Now, Harvard researchers says they have devised a chemical reaction mediated by a mutated, lab-developed enzyme called Staphylococcus aureus Sortase A (eSrtA), which not only catalyzes the linking of peptides, but has the ability to break them apart repeatedly. With the new method, implant device coatings could potentially regenerate their bioactive molecules continually.

"We found that through a two-step process of removing and replacing bioactive coatings, eSrtA enables rapid, repeated thin-film regeneration in the presence of whole blood in vitro and in vivo," said David Liu, PhD, professor of chemistry and chemical biology at Harvard University, and a Howard Hughes Medical Institute Investigator, in a press release. "We also developed a series of new enzymes that recognize a variety of distinct peptide sequences that could be put to work in a similar manner."

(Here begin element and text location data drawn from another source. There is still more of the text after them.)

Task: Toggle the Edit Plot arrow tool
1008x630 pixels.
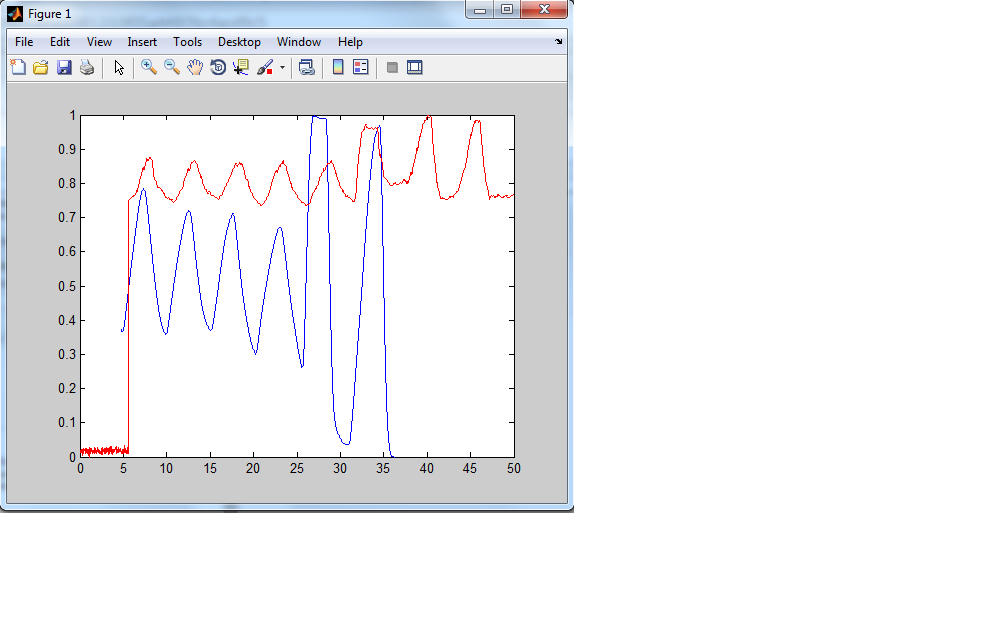Action: click(119, 68)
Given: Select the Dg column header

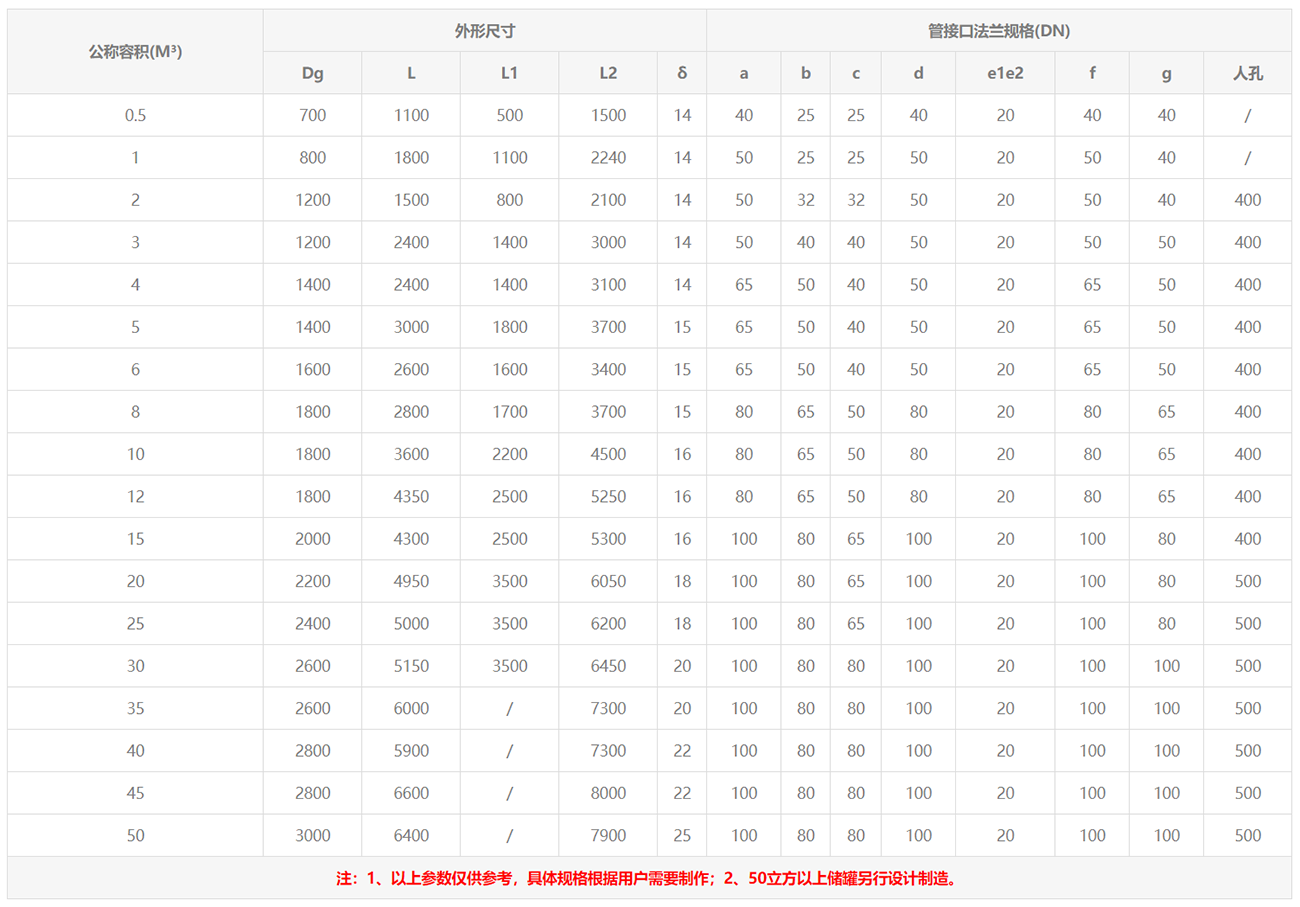Looking at the screenshot, I should tap(312, 73).
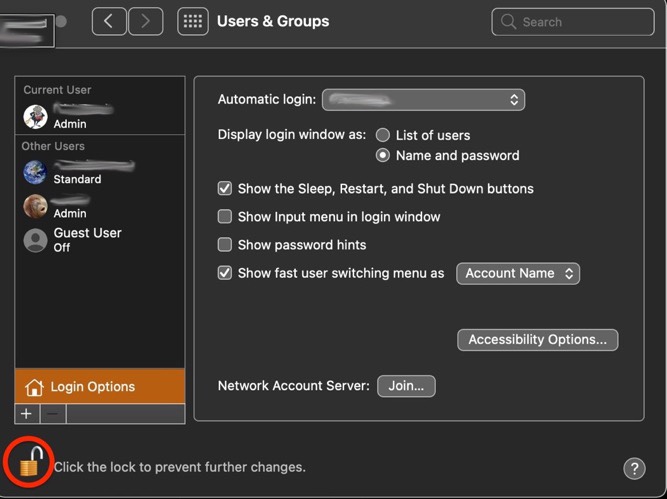The height and width of the screenshot is (499, 667).
Task: Click the back navigation arrow
Action: click(109, 21)
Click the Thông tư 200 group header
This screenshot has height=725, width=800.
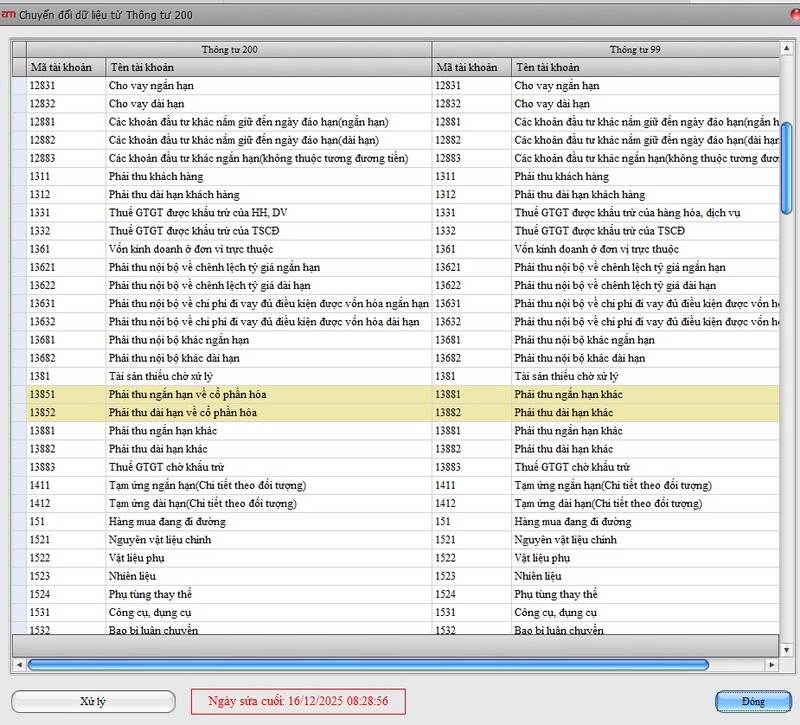tap(229, 49)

The Harvard study "establish a rapid, orthogonal and reversible scheme, which can be used to regenerate selective molecular constituents with the potential to extend the lifetime of bioactive films, or likewise, as a method to load and release any of a number of material bound constituents for controlled drug loading and delivery, or as a strategy for material dissolution," the researchers wrote in the study abstract, as published in the journal Nature.

Bacterial enzymes similar to eSrtA, such as streptokinase, uricase, and asparaginase have been used clinically for years, but further studies will need to confirm if eSrtA itself will provoke an immune or inflammatory response, an important consideration for device implants. Researchers also need to determine how the new bioactive coating needs to be regenerated, how long it would last, and when the components eventually would be rendered inaccessible by biologic processes, according to the release.

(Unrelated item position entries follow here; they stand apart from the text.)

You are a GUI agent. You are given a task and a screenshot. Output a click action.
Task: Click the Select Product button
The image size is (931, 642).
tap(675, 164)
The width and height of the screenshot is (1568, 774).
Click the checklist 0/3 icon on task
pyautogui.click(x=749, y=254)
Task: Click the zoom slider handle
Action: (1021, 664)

"Many thousands of people depend on implantable devices with bioactive constituents for their health and well-being, so finding a strategy that will ensure the long-term efficacy of these devices is of paramount importance," said lead author Elliot Chaikof, MD, PhD, Chair of Surgery at Beth Israel Deaconess Medical Center (BIDMC), Professor of Surgery at Harvard Medical School, and an associate faculty member of Harvard's Wyss Institute of Biologically Inspired Engineering,  in the release.

"While this research is relatively early stage, it opens the door to a new way of approaching and addressing this clinical challenge," Dr. Chaikof added.

Other biomedical engineers are experimenting with several legacy and newer materials for medical device coatings with antimicrobial and antithrombogenic properties, including liquid-infused polymers, gold nanoparticles, and bioresorbables.